*Exercise input*.
(begin)
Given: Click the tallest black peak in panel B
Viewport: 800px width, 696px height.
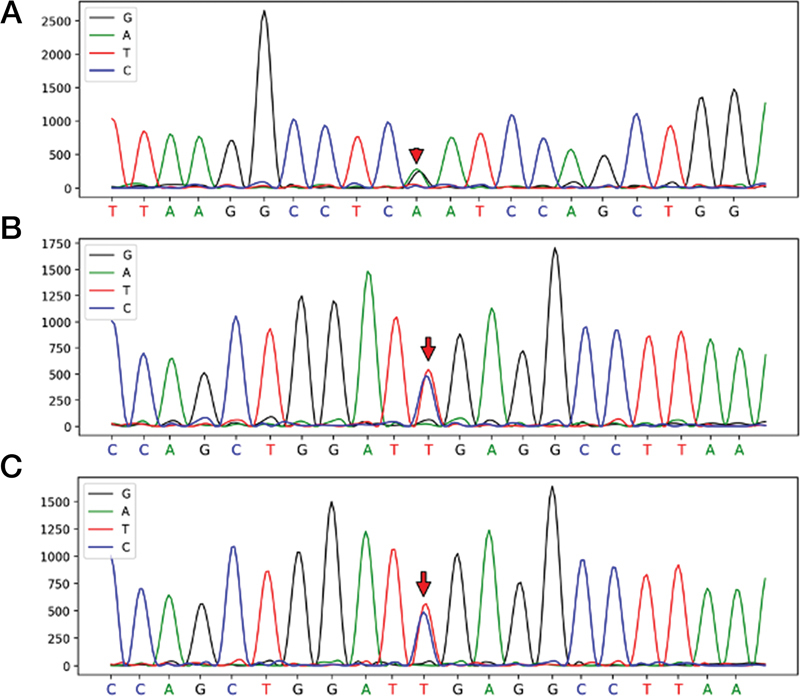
(end)
(begin)
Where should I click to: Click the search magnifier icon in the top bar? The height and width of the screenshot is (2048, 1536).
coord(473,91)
(end)
(begin)
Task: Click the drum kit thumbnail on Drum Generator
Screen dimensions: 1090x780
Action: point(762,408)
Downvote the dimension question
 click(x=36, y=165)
(end)
Please substitute "image" for "thumbnail" in the part of the rows that opens with the line containing "Task: Click the" and closes with the line containing "click(x=36, y=165)", and return only those lines with nothing else changed.

Task: Click the drum kit image on Drum Generator
Screen dimensions: 1090x780
Action: point(762,408)
Downvote the dimension question
 click(x=36, y=165)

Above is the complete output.